Winter has been benign this year which is easy on these old bones. Two unusually bad storms came in early July dropping a surprising dump of snow.

We do not often get snow around our house but this time we had almost blizzard condition for a short period. Back to the fine weather with heavy frosts again now with spectacular fine clear days.

Where I sit in my office, I look out across the valley at the snow capped mountains and they make the most beautiful backdrop, an ideal view to assist meditation.

We cannot afford to winter a cow who does not give us a calf annually, and neither can you. Weather is cold and feed is short and expensive, and cows body weights must be retained. You should be ready to put them on a rising plane of nutrition as calving approaches. In New Zealand we universally calve in spring. The only thing that differs in the time of Spring is whether it is early or late. Stud breeders usually calve early thinking that it will make their calves bigger, (but then they are mostly feeding concentrates). Interestingly this is largely a matter of genes.
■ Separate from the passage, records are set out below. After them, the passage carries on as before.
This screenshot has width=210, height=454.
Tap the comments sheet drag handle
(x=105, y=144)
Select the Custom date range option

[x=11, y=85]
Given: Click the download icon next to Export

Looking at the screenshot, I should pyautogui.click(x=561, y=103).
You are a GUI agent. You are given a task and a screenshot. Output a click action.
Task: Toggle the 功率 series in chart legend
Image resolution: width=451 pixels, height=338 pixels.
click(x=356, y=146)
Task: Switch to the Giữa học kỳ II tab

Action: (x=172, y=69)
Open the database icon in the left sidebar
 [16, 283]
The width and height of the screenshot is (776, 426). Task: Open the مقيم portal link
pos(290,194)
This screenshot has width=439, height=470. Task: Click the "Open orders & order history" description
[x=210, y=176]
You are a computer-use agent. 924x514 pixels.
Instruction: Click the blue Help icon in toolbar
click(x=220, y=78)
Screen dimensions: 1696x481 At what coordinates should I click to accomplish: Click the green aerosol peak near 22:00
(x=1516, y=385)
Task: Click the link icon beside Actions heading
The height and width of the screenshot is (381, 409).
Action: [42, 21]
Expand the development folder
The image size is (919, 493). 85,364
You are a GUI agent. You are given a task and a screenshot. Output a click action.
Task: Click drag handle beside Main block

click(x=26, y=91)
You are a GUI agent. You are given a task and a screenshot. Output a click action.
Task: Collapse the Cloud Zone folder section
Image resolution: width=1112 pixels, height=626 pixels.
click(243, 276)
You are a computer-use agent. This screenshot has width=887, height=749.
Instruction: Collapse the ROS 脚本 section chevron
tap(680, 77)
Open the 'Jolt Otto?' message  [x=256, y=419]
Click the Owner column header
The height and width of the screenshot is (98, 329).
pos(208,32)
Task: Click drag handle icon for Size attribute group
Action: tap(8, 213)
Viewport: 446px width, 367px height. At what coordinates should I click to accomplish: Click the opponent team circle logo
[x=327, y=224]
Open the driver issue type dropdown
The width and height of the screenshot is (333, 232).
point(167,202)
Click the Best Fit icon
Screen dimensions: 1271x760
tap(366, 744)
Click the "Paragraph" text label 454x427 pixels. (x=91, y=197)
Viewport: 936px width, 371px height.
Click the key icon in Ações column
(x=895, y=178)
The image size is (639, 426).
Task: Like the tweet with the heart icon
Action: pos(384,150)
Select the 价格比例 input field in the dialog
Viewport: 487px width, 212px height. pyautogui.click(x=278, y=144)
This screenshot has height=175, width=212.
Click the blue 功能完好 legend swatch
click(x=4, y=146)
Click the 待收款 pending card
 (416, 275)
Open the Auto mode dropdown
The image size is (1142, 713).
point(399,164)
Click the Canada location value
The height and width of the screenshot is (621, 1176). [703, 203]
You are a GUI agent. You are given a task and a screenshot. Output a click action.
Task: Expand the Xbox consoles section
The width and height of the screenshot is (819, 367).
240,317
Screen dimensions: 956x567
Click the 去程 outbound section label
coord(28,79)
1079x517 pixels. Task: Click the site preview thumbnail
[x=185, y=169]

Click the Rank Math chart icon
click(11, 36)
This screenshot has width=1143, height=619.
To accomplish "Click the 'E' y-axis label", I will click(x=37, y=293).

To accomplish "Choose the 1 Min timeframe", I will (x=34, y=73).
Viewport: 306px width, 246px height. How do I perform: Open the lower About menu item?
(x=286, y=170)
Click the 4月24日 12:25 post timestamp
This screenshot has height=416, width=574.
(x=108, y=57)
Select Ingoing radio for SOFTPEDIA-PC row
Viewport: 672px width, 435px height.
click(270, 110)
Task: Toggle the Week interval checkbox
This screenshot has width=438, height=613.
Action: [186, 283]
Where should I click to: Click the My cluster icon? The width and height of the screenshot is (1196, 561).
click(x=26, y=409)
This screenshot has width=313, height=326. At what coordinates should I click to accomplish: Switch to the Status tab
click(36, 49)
No matter how hard you feed calves they will only realise their genetic growth potential. They should be able to be achieve the same size on grass alone.

Calving cows are the most important part of the economics of the beef production cycle. No live calf on the ground and you have no profit for the year. Fertility is four times more important than growth so the whole years management should be aimed at getting the cows in calf, and then getting a live calf on the ground. That is where efficiency and profit starts and finishes.

Work done in New Zealand where one of our geneticists tried to establish a herd of twinning cows was completely unsuccessful. He came to the conclusion that the only way to improve fertility was to cull anything that failed to conceive, or who failed to walk in with a live calf. We have been doing this for some years and most certainly our fertility has increased.

I began weighing the calves as they were born because American Scientists told me that I was going to get calving problems if I kept on using the present programme selecting for growth.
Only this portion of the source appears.